[Direction]
Copy out the data below with "dropdown" swapped for "menu", changing nothing else.

● ● ● ● ●

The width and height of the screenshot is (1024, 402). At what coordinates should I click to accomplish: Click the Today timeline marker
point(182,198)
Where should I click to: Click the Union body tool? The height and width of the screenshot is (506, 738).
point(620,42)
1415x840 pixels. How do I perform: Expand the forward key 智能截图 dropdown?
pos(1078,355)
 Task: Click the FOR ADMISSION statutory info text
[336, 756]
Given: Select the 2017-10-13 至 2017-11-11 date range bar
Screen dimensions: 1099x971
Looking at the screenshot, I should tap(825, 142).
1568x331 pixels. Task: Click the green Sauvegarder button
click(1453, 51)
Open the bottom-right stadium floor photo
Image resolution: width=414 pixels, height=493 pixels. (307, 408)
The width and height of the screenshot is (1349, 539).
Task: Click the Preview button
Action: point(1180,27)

● ● ● ● ●

[Output of the task]
The width and height of the screenshot is (1024, 402). At what coordinates should I click to accomplish: Click the Today timeline marker
point(182,198)
Where should I click to: Click the Union body tool? The height and width of the screenshot is (506, 738).
point(620,42)
1415x840 pixels. How do I perform: Expand the forward key 智能截图 menu?
pos(1078,355)
 Task: Click the FOR ADMISSION statutory info text
[336, 756]
Given: Select the 2017-10-13 至 2017-11-11 date range bar
Screen dimensions: 1099x971
Looking at the screenshot, I should tap(825, 142).
1568x331 pixels. Task: Click the green Sauvegarder button
click(1453, 51)
Open the bottom-right stadium floor photo
Image resolution: width=414 pixels, height=493 pixels. (307, 408)
The width and height of the screenshot is (1349, 539).
Task: Click the Preview button
Action: point(1180,27)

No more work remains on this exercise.